▶ [DATA RECORDS]:
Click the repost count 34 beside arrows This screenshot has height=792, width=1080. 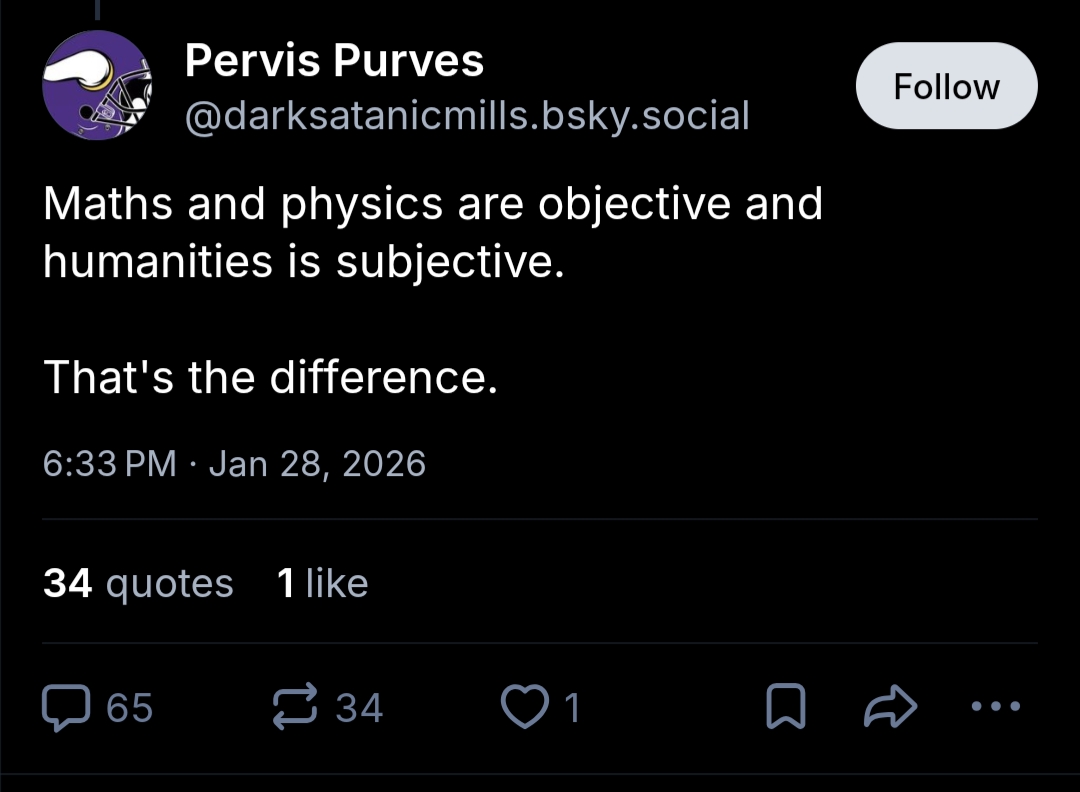click(359, 708)
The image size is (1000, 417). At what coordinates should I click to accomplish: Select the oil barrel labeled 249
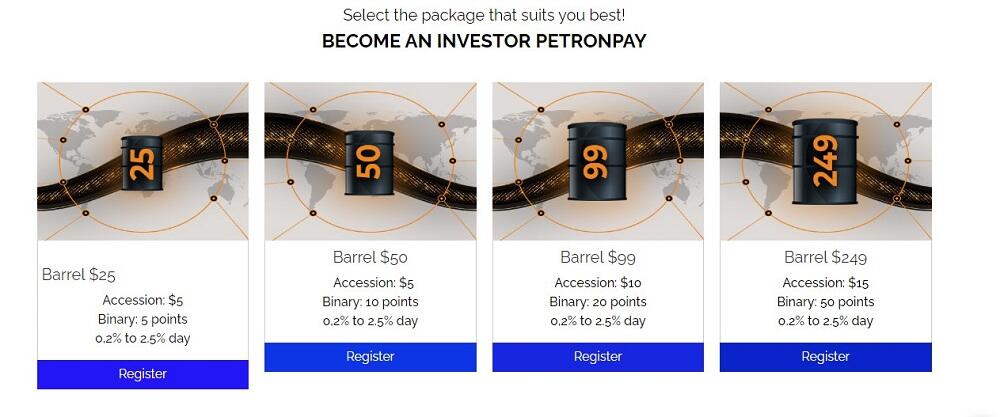825,161
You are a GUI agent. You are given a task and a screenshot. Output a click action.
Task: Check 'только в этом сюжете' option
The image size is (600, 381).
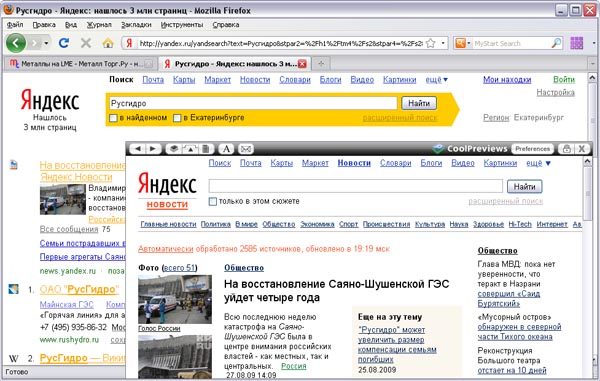pos(213,201)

▶ [YOUR GOAL]: Starting at the line that contains "The image size is (1000, 417).", write out every line through the final line of the entries, word for word; skip any pictures.

▶ [WRITTEN ANSWER]:
The image size is (1000, 417). At what coordinates should I click to accomplish: Select the oil barrel labeled 249
825,161
You are a GUI agent. You are given a task and a screenshot. Output a click action.
Task: Check 'только в этом сюжете' option
The image size is (600, 381).
pos(213,201)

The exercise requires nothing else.